→ Work instructions: Examine each line of the data, and copy the ones containing "page".

Collected data
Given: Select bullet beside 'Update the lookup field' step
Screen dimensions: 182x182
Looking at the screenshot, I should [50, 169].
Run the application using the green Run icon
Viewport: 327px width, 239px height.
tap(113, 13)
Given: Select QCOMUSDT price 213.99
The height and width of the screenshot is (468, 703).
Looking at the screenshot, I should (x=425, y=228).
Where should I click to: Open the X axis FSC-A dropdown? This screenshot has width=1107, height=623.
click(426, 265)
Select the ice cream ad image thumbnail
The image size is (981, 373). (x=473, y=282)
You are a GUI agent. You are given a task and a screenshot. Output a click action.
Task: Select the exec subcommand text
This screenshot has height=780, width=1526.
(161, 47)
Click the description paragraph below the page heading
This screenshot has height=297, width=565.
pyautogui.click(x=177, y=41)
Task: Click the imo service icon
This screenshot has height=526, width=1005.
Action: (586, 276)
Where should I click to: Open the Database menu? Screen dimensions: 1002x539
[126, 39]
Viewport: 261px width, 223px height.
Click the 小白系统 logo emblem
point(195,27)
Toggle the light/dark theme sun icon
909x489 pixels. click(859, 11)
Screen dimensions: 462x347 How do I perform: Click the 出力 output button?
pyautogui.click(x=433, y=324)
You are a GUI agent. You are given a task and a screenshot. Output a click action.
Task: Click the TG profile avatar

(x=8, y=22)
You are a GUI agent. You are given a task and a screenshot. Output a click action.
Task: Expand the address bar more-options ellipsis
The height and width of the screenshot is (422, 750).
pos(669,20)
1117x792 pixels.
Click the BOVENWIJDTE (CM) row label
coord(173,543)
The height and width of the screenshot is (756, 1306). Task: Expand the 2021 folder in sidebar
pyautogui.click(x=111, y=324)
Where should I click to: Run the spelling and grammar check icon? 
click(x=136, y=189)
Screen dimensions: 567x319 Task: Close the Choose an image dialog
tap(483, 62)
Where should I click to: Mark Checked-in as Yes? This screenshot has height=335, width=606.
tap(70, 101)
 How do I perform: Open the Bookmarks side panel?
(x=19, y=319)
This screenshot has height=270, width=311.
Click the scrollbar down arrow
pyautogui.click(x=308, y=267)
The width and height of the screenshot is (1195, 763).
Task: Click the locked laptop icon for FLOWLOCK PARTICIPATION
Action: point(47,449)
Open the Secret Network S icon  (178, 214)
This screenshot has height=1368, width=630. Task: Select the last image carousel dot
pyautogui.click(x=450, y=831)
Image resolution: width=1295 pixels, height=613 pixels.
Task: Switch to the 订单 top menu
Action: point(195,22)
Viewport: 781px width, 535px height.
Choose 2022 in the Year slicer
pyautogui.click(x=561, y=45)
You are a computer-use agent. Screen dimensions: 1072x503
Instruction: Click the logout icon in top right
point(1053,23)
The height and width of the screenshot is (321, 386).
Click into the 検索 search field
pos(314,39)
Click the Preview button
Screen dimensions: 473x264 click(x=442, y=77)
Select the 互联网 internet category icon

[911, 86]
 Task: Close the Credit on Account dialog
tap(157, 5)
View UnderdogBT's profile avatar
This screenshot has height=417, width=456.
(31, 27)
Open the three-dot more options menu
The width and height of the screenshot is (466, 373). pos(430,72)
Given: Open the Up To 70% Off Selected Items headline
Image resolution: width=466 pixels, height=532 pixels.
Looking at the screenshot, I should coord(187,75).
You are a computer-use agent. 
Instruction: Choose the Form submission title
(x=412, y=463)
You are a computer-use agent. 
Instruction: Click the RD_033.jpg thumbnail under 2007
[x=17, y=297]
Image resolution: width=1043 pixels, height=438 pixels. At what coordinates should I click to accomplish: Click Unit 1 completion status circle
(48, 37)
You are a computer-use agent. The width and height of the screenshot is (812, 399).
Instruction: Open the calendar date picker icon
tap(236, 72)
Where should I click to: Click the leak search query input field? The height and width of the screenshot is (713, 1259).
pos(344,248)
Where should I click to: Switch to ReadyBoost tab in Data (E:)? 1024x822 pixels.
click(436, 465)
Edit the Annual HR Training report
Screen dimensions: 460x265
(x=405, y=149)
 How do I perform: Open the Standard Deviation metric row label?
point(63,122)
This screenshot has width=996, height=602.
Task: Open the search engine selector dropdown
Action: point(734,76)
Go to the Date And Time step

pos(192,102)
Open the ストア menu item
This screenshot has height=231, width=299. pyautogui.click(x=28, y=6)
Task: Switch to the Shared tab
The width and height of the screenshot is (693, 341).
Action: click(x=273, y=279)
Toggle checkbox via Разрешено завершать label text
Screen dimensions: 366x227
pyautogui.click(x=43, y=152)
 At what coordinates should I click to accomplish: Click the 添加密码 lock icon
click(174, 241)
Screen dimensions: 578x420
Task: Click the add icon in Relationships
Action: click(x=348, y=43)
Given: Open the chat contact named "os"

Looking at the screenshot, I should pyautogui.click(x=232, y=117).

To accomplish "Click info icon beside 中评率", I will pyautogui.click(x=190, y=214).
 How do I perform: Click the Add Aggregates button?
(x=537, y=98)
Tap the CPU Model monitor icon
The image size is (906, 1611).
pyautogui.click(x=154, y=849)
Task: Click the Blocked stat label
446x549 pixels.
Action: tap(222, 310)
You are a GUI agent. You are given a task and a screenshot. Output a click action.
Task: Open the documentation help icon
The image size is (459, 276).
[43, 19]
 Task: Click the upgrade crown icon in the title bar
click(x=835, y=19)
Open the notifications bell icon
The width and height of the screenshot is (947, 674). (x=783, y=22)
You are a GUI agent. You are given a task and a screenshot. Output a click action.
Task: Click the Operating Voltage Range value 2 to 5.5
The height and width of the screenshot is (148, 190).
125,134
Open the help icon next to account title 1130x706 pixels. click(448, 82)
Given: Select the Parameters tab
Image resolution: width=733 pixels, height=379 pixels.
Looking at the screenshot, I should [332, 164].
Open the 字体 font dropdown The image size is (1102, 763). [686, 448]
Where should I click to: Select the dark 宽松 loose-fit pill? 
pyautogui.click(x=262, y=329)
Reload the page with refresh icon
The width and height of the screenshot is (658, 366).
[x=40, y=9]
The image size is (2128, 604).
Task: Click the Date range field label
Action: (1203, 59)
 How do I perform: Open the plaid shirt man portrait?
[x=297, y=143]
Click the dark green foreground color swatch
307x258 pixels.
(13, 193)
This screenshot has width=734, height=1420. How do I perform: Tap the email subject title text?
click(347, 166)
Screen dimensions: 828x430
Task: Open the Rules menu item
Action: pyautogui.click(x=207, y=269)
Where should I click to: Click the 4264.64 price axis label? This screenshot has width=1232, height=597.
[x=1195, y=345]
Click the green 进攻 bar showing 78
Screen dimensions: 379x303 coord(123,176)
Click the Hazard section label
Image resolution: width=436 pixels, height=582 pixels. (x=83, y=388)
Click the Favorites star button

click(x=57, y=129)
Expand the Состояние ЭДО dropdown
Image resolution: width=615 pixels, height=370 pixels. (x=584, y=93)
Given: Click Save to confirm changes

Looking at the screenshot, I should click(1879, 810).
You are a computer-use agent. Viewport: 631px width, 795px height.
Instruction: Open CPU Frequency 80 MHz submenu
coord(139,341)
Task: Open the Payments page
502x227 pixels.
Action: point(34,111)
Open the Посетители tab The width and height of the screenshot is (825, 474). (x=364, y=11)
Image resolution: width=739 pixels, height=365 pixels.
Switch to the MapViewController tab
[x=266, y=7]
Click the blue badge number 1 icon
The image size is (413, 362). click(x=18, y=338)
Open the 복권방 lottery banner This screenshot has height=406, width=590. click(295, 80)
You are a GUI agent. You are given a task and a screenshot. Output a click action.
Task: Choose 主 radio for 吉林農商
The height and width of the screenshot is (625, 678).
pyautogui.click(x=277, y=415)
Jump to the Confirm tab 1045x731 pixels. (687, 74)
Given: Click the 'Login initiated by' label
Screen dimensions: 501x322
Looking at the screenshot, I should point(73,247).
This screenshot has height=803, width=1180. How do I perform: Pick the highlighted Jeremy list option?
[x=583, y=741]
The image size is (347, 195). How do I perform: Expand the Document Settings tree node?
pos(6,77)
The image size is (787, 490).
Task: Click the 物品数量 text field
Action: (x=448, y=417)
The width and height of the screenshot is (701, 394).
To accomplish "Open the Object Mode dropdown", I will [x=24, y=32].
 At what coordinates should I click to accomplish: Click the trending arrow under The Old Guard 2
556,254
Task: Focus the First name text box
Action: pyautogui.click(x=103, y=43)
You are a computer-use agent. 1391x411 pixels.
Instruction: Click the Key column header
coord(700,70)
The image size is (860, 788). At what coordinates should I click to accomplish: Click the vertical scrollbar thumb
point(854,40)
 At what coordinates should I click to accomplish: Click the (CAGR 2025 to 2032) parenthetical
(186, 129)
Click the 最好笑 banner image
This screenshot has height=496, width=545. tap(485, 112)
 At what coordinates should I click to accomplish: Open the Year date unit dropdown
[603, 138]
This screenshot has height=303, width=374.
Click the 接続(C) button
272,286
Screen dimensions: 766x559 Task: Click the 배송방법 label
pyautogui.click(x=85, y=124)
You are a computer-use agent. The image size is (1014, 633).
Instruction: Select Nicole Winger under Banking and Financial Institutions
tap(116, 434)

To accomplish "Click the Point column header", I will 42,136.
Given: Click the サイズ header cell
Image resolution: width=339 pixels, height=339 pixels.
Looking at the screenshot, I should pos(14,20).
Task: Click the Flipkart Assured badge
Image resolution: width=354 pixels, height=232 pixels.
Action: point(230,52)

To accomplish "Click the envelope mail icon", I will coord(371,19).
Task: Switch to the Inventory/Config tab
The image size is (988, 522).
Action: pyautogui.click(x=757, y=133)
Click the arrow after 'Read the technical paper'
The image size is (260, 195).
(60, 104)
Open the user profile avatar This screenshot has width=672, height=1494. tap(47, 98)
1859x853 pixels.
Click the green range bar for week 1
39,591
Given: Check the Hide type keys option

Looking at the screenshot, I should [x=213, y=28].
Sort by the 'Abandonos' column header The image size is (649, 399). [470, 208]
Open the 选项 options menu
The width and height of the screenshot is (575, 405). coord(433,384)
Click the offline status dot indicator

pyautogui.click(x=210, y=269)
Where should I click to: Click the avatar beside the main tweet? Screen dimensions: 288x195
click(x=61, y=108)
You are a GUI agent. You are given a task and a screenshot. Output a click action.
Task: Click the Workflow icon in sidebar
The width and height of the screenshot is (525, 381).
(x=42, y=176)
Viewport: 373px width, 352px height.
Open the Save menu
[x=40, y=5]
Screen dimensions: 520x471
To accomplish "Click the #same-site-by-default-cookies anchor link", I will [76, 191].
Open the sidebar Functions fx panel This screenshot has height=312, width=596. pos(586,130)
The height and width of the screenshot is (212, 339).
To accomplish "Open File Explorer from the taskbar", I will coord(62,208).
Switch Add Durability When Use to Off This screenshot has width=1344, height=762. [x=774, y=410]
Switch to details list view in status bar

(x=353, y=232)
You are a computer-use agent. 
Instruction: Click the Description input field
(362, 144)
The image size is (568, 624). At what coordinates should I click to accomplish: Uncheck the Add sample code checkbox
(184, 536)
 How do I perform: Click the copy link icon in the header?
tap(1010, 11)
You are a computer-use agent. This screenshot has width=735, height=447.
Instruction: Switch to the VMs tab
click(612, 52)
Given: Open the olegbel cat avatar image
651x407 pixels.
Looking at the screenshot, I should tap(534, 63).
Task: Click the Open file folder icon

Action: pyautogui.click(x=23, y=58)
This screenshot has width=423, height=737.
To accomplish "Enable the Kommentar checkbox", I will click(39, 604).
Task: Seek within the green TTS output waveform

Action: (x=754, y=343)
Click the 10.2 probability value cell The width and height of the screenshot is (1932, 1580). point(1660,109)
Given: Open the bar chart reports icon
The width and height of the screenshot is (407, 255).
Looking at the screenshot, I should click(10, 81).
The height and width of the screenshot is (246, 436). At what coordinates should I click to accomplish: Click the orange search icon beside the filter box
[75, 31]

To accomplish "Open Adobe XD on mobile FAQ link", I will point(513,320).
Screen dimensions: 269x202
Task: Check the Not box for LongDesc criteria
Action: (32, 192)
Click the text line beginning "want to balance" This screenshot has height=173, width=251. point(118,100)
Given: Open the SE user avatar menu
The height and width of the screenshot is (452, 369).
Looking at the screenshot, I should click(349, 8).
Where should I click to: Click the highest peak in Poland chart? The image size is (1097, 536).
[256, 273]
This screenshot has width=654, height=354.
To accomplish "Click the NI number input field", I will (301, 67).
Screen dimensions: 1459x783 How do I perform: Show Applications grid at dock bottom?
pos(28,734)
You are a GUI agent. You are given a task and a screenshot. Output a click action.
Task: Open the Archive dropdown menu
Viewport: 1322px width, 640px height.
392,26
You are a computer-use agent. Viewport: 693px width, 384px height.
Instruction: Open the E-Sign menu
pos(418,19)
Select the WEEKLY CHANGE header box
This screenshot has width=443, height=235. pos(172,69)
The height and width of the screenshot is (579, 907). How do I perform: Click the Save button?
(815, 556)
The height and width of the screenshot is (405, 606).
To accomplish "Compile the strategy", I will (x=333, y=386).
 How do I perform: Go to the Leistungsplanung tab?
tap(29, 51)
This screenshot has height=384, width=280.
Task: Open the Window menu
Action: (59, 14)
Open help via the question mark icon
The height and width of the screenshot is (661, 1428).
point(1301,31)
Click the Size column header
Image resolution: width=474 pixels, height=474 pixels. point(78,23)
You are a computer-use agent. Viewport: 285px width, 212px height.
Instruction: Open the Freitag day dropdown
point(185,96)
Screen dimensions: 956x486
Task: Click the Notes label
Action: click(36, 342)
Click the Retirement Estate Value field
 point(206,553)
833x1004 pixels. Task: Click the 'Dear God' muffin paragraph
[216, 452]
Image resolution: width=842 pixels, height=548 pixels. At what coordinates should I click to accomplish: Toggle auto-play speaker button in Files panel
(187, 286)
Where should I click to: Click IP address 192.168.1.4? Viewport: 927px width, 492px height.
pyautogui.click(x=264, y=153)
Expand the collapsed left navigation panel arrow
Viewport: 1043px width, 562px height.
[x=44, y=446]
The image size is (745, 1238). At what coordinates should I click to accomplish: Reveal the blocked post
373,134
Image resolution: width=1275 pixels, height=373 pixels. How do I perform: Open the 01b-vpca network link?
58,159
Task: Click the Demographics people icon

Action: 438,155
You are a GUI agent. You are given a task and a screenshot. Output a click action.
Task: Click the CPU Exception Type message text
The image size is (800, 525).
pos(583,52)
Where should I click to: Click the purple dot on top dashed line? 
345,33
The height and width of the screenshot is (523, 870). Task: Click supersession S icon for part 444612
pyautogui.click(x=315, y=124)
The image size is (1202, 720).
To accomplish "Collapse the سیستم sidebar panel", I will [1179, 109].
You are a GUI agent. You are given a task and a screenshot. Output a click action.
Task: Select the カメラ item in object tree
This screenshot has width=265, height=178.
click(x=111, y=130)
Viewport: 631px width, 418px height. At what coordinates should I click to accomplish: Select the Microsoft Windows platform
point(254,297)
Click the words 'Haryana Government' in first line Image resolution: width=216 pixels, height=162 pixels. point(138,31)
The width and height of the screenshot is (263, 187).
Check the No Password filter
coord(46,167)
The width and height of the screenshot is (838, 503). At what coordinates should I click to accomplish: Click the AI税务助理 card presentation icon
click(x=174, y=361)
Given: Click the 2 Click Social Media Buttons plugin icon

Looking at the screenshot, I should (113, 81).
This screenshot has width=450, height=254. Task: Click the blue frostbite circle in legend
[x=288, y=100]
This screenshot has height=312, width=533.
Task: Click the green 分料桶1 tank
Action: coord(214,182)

→ Written response:
Click the description paragraph below the page heading
Reload the page with refresh icon
Task: Open the Payments page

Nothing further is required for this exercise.